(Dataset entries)
|---|

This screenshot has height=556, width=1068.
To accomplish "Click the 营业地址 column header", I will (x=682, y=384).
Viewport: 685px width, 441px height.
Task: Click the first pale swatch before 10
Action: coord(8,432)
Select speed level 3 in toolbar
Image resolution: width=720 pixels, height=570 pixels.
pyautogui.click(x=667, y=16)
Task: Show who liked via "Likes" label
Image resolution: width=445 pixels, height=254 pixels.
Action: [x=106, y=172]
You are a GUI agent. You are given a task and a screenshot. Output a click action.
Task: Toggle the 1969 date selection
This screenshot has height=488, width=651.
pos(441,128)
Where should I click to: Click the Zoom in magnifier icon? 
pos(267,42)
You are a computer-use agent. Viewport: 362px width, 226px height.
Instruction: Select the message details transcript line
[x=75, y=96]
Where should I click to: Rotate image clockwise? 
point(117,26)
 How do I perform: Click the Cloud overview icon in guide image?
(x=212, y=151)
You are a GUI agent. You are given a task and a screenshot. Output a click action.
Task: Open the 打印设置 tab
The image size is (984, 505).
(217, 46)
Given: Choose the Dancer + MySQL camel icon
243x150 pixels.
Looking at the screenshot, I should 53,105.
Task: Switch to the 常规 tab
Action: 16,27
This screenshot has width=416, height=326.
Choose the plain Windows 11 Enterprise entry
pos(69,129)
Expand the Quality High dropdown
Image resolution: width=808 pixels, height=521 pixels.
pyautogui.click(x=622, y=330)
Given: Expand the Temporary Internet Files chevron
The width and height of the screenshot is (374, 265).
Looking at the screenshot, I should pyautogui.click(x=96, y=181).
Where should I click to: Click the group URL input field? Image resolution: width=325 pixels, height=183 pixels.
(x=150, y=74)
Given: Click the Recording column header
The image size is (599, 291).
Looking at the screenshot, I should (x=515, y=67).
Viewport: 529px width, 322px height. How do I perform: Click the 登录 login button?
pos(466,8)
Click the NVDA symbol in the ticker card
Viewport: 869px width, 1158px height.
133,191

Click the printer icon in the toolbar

|---|

=== HOW TO COMPLETE THIS TASK ===
Could you print the lines above, exactly as written, from the line containing "Where should I click to: Rotate" through the final one?

=== ANSWER TO THE EXERCISE ===
Where should I click to: Rotate image clockwise? 
point(117,26)
 How do I perform: Click the Cloud overview icon in guide image?
(x=212, y=151)
You are a GUI agent. You are given a task and a screenshot. Output a click action.
Task: Open the 打印设置 tab
The image size is (984, 505).
(217, 46)
Given: Choose the Dancer + MySQL camel icon
243x150 pixels.
Looking at the screenshot, I should 53,105.
Task: Switch to the 常规 tab
Action: 16,27
This screenshot has width=416, height=326.
Choose the plain Windows 11 Enterprise entry
pos(69,129)
Expand the Quality High dropdown
Image resolution: width=808 pixels, height=521 pixels.
pyautogui.click(x=622, y=330)
Given: Expand the Temporary Internet Files chevron
The width and height of the screenshot is (374, 265).
Looking at the screenshot, I should pyautogui.click(x=96, y=181).
Where should I click to: Click the group URL input field? Image resolution: width=325 pixels, height=183 pixels.
(x=150, y=74)
Given: Click the Recording column header
The image size is (599, 291).
Looking at the screenshot, I should (x=515, y=67).
Viewport: 529px width, 322px height. How do I perform: Click the 登录 login button?
pos(466,8)
Click the NVDA symbol in the ticker card
Viewport: 869px width, 1158px height.
133,191

Click the printer icon in the toolbar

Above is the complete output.